**Directions**
Count the lines in the listing below that contain the word "search" and report that number alone.

**Data under study**
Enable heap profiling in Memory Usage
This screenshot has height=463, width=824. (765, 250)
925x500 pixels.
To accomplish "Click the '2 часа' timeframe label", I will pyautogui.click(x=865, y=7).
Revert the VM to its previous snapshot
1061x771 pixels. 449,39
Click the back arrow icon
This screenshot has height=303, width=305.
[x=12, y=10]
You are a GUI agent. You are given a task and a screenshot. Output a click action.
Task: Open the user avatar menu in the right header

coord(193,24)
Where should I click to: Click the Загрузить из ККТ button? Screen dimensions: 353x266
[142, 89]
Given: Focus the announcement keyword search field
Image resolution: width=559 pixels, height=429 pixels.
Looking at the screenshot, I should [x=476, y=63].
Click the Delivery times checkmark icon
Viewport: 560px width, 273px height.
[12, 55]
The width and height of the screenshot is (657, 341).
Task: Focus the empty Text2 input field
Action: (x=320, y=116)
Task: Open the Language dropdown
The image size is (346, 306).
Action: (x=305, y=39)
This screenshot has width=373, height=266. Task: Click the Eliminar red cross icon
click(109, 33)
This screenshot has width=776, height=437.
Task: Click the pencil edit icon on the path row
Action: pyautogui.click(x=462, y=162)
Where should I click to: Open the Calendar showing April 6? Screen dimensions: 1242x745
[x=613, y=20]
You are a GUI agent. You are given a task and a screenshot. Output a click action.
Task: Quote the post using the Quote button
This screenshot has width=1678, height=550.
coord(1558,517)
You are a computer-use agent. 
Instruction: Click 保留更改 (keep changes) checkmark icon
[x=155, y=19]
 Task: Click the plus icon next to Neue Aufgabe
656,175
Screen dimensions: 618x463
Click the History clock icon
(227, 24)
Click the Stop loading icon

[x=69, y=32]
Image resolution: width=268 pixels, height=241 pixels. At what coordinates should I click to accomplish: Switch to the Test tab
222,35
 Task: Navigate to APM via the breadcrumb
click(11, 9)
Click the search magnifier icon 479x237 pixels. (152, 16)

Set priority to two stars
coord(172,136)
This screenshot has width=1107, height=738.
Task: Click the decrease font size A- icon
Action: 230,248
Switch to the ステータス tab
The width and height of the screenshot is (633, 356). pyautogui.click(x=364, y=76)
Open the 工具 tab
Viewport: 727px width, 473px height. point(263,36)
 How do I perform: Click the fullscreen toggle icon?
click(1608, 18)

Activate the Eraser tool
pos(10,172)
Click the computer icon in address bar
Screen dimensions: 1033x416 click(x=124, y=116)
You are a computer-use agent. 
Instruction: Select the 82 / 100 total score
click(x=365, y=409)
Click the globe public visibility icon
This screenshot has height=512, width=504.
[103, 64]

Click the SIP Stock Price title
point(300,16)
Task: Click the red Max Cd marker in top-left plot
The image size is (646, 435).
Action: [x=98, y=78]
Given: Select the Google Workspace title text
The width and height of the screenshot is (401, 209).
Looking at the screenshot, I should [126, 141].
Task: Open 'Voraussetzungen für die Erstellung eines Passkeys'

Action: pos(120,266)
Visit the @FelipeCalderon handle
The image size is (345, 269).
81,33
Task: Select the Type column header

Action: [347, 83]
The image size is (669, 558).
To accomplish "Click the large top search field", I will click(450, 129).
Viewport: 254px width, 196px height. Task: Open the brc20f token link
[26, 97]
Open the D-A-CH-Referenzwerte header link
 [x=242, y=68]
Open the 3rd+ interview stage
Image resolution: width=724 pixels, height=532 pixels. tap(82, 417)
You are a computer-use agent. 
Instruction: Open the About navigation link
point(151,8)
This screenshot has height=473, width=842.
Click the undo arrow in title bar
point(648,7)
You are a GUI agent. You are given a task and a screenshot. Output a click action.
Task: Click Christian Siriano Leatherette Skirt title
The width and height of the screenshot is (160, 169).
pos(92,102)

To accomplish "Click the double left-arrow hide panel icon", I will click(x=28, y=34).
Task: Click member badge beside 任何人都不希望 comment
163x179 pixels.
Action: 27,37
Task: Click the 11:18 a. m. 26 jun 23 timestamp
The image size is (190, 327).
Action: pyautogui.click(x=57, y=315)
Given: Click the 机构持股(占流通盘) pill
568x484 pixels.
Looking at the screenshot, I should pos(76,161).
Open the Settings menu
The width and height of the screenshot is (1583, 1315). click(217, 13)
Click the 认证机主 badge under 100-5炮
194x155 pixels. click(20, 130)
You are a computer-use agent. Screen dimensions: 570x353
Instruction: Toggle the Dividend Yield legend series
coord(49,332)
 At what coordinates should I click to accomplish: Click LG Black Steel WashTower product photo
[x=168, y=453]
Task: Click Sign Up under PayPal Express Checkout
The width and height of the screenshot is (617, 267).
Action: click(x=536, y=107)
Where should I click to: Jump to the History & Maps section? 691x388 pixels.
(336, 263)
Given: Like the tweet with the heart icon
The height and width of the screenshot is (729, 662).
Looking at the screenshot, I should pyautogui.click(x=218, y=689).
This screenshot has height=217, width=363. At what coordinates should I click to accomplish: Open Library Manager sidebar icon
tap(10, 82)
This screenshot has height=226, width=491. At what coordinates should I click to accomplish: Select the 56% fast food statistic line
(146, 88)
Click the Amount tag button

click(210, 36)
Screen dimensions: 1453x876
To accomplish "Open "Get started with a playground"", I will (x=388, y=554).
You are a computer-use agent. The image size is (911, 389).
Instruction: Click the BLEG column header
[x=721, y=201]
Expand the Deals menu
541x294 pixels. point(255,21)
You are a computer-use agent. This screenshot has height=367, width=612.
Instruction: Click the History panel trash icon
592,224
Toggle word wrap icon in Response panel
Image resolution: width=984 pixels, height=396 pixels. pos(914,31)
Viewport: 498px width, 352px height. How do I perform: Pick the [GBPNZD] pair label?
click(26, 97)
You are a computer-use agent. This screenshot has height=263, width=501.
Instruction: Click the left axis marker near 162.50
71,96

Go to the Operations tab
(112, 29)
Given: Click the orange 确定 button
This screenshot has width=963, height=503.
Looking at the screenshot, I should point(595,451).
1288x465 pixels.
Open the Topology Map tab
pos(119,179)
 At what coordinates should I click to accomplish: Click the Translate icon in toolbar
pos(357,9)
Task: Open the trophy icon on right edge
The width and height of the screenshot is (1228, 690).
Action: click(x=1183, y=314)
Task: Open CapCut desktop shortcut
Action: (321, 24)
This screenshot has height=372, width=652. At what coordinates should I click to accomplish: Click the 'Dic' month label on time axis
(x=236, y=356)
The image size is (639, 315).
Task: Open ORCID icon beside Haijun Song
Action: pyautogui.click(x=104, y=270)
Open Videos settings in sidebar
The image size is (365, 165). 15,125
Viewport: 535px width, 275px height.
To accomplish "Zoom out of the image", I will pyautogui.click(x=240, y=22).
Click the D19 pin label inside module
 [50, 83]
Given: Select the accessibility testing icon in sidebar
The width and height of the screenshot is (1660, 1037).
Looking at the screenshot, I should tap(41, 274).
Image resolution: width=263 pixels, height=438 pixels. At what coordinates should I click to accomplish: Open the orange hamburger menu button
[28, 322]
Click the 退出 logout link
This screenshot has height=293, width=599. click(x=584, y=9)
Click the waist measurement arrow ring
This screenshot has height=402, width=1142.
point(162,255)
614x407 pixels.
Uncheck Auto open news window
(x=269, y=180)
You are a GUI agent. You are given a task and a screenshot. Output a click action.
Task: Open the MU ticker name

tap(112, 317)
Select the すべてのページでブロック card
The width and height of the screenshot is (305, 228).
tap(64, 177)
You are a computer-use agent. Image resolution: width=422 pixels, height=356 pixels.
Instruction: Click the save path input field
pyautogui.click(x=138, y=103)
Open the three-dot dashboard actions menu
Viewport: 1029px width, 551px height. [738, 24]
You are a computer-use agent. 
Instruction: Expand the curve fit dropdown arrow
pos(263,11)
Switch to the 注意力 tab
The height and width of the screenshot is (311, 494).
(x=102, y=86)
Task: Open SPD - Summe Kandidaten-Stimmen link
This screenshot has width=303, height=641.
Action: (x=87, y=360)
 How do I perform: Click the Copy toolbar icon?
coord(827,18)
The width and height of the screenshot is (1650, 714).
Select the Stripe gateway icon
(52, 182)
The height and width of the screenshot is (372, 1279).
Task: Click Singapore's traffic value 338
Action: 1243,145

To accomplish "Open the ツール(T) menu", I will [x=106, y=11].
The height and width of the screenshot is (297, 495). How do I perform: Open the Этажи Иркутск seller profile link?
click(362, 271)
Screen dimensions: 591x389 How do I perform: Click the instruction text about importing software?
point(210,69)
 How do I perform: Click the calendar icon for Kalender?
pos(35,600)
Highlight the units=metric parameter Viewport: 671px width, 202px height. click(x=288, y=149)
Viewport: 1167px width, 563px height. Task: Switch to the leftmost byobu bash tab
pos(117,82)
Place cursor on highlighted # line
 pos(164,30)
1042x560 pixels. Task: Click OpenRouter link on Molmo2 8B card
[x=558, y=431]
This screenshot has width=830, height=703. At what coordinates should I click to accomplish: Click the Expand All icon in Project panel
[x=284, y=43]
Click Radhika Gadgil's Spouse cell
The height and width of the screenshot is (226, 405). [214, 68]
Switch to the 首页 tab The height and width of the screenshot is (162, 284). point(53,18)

**Answer space**
3